FIG. 2 is an opening / closing characteristic diagram showing the opening / closing timing and the like of each intake valve.

FIG. 3 is an explanatory diagram showing a state when fuel staying in a first intake port flows into a combustion chamber.

FIG. 4 is an explanatory diagram showing a state when fuel is injected.

FIG. 5 is an explanatory diagram showing a state when fuel flows in from a second intake port.

[6] characteristic diagram showing the relationship between the air-fuel ratio and the NO _X generation amount.

FIG. 7 is an opening / closing characteristic diagram showing an opening / closing timing of each intake valve in an intake device for an internal combustion engine according to a second embodiment of the present invention.

FIG. 8 is an explanatory diagram showing a state where fuel staying in a first intake port flows into a combustion chamber.

[Explanation of symbols]

 DESCRIPTION OF SYMBOLS 1 ... Cylinder 2 ... Combustion chamber 3 ... Spark plug 4 ... Intake passage 4A ... 1st intake port 4B ... 2nd intake port 5A ... 1st intake valve 5B ... 2nd intake valve 6 ... Fuel injection valve 7 ... Swirl control valve (intake control valve)

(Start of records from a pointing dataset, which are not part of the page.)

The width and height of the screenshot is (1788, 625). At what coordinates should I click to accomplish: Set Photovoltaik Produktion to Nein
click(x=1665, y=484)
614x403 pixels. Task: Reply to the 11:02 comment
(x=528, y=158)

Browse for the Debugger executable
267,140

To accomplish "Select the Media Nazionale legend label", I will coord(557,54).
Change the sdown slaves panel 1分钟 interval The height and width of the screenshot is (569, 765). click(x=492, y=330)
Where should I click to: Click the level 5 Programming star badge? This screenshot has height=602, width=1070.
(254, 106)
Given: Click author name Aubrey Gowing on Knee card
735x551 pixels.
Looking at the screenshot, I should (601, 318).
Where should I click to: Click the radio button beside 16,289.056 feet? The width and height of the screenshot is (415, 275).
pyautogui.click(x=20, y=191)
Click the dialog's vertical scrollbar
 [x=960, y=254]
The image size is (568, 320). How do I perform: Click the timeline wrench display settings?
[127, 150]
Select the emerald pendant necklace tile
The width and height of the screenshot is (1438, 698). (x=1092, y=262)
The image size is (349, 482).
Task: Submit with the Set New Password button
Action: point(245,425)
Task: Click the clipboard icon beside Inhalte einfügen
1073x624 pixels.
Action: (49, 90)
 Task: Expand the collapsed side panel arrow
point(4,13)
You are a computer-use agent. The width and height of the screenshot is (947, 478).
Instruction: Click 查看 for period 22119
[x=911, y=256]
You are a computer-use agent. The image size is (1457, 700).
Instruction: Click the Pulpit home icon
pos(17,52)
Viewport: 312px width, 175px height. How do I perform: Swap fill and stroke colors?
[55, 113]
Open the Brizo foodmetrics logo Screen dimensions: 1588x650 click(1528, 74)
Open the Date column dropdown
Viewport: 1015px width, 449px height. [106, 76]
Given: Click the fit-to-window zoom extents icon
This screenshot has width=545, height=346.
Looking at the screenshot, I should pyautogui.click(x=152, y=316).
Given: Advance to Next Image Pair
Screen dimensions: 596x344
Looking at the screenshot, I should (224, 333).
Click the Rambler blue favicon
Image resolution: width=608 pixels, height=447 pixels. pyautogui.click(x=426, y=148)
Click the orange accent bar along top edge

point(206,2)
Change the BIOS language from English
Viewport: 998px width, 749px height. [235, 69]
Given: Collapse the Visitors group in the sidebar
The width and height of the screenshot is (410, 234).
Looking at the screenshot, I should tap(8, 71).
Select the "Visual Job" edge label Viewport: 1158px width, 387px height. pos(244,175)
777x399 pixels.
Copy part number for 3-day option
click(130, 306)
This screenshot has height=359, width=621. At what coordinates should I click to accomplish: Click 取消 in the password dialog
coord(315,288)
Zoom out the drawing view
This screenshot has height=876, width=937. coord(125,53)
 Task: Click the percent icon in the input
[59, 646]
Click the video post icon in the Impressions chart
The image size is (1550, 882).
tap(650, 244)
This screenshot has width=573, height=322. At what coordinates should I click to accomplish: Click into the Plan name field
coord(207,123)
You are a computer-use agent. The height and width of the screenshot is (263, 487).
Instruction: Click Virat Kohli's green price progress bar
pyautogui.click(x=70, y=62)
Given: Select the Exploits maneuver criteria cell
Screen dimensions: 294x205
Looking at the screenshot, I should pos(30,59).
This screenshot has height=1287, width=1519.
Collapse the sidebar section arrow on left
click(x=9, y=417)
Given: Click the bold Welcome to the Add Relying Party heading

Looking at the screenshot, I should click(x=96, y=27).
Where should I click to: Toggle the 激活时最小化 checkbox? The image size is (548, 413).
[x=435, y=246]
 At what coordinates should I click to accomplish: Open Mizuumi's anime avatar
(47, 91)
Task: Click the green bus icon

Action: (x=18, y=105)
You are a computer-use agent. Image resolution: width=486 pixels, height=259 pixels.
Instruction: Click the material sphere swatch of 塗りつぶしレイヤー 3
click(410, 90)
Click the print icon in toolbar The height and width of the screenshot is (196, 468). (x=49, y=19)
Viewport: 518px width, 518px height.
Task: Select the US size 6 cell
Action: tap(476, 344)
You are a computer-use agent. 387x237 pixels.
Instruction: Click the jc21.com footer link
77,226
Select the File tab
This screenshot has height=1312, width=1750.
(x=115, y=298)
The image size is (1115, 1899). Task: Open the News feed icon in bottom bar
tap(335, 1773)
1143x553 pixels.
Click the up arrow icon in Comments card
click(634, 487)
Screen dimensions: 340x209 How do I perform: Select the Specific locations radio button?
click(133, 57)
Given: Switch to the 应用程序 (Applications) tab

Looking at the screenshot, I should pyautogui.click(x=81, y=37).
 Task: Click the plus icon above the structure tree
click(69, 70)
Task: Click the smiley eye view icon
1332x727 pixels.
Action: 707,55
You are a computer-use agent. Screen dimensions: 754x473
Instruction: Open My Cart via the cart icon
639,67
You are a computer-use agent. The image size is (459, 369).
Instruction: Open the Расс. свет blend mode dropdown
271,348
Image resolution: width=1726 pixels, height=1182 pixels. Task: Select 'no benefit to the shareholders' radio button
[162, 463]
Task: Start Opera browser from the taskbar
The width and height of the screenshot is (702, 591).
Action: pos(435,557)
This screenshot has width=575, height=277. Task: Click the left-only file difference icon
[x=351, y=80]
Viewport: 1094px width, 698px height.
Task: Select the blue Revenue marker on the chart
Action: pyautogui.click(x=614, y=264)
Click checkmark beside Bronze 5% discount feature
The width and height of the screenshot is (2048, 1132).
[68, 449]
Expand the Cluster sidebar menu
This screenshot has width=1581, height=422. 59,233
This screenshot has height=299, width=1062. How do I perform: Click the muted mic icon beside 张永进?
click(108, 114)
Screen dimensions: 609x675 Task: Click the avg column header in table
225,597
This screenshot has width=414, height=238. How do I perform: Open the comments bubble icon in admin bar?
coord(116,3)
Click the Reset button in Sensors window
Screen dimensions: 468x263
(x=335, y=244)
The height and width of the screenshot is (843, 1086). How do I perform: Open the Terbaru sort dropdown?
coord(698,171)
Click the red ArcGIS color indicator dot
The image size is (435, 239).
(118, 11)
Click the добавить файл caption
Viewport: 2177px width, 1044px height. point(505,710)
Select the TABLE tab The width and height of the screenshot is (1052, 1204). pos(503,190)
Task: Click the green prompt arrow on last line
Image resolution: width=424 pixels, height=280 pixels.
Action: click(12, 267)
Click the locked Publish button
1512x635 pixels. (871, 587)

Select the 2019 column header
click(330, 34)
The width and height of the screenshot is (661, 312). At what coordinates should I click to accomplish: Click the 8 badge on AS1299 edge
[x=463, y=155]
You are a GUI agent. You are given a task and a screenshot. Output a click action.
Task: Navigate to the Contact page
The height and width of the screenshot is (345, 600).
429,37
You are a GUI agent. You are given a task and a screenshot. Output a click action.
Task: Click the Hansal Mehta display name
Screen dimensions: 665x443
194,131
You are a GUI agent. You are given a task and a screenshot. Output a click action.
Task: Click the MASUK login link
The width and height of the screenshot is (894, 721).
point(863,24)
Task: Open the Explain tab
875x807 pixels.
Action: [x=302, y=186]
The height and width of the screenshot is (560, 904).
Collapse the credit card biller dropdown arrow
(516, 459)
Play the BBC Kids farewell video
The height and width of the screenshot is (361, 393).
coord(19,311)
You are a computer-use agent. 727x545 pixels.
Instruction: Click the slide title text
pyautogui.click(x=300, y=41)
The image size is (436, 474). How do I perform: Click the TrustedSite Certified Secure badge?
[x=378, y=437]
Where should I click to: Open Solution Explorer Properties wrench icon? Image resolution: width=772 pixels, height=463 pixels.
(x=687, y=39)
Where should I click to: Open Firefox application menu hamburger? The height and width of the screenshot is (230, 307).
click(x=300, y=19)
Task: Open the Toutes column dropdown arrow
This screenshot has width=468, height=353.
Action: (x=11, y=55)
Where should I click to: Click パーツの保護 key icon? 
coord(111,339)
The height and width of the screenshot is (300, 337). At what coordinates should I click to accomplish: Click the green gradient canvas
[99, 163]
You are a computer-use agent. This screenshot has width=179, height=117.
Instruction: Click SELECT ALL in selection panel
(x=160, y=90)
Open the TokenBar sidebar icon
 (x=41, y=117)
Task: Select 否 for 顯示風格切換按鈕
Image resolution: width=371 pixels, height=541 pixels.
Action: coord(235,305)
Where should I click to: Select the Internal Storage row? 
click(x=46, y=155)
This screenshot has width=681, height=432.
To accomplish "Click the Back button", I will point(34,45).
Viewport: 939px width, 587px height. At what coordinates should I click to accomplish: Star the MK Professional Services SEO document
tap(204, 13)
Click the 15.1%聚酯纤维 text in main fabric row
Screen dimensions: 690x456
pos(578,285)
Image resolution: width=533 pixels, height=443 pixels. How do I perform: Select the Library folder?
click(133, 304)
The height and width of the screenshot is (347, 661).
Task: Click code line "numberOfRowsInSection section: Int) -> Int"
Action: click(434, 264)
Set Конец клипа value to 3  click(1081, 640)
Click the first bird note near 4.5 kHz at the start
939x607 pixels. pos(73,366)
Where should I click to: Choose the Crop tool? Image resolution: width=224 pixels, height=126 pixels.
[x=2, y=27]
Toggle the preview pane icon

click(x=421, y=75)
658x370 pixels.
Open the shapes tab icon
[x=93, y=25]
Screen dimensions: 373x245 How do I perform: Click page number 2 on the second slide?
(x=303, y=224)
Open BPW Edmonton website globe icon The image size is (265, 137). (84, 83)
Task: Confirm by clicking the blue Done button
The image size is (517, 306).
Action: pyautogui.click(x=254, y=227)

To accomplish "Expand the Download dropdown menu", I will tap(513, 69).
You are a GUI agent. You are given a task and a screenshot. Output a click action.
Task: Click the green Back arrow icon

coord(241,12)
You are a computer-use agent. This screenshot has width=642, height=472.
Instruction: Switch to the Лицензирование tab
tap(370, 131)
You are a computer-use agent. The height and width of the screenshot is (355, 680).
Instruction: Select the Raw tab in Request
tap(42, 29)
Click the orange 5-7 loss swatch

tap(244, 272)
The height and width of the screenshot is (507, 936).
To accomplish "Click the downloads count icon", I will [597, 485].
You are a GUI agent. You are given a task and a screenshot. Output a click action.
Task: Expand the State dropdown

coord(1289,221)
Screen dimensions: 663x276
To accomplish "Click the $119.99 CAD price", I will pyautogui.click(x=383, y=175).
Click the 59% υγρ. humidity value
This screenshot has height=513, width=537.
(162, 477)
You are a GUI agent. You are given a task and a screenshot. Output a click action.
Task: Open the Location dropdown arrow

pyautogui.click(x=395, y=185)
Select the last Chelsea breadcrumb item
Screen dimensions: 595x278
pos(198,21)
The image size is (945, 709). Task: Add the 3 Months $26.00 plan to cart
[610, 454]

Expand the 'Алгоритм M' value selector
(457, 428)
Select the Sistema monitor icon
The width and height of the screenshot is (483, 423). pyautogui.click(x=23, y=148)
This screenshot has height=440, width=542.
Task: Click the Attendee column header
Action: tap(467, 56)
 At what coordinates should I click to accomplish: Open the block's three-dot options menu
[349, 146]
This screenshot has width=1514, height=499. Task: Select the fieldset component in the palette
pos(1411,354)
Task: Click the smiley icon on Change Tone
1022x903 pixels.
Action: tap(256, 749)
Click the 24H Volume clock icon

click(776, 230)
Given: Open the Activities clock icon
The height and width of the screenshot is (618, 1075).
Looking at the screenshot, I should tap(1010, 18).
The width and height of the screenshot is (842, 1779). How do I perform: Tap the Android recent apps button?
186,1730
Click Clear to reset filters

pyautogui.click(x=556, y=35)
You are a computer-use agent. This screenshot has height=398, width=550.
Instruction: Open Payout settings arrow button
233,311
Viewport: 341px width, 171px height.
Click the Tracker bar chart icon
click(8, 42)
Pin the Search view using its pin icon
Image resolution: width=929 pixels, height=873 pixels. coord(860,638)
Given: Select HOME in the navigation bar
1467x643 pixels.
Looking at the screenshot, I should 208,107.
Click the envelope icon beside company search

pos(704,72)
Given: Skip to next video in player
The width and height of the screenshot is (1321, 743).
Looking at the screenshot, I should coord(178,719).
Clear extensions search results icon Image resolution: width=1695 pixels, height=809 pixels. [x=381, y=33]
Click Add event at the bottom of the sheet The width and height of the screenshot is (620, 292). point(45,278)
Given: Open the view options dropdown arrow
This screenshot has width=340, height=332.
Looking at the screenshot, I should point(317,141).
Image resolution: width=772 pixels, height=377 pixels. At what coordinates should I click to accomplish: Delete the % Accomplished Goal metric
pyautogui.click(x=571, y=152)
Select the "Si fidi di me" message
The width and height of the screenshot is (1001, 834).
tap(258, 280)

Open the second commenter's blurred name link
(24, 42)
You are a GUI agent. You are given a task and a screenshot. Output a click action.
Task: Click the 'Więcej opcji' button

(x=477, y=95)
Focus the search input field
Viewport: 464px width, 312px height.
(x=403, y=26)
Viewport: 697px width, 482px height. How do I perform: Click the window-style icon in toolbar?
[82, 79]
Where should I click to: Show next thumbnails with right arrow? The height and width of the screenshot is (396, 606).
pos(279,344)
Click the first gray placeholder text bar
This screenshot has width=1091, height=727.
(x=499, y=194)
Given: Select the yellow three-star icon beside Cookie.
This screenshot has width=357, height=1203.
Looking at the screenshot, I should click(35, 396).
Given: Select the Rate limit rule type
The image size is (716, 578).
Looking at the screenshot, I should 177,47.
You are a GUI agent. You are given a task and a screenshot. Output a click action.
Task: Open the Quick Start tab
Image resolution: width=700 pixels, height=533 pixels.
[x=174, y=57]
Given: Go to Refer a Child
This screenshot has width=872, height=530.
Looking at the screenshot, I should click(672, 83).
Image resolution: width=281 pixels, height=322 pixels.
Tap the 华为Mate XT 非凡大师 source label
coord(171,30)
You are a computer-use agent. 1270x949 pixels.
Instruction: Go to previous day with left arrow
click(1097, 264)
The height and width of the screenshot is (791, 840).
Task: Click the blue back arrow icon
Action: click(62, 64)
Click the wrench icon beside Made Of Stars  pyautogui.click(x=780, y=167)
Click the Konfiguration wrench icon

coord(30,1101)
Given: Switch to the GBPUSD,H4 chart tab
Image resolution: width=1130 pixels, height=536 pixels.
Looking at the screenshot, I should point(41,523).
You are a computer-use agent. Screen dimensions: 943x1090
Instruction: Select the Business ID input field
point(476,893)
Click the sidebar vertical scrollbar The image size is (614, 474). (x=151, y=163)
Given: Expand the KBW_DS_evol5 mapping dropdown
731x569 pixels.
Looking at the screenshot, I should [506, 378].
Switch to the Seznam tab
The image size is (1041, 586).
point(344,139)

──────────────────────────────────────────────────の Continuation of the front page (51) Int.Cl. ⁶ Identification symbol FI F02D 41/34 F02D 41/34 F 43/00 301 43/00 301J 301Z (56) References JP-A-5-231276 (JP, A) JP-A-5-60039 (JP, A) JP-A-64-66434 (JP, A) JP-A-60-122250 (JP, A) JP-A-59-29734 (JP, A) JP-A-59-29734 -77045 (JP, A) (58) Field surveyed (Int. Cl. ⁶ , DB name) F02D 41/04 335 F02D 41/04 320 F02D 41/34

Claims (2)

(57) [Claims] 1. An intake passage provided for each cylinder of an internal combustion engine and having a leading end branched into a first intake port and a second intake port, and the first intake port synchronized with rotation of the engine. , A first intake valve and a second intake valve for respectively opening and closing the second intake port, and provided in the middle of the intake passage;
A fuel injection valve for injecting fuel toward each intake port, and an intake device for an internal combustion engine in which an ignition plug is disposed near the center of the cylinder. Providing an intake control valve for restricting the amount of air flowing into the second intake port by opening the valve, and setting the closing timing of the first intake valve earlier than the closing timing of the second intake valve; An intake device for an internal combustion engine, wherein the injection timing of the fuel injection valve is set immediately before closing the second intake valve under the predetermined operating condition. 2. The intake system for an internal combustion engine according to claim 1, wherein the opening timing of the first intake valve is set earlier than the opening timing of the second intake valve.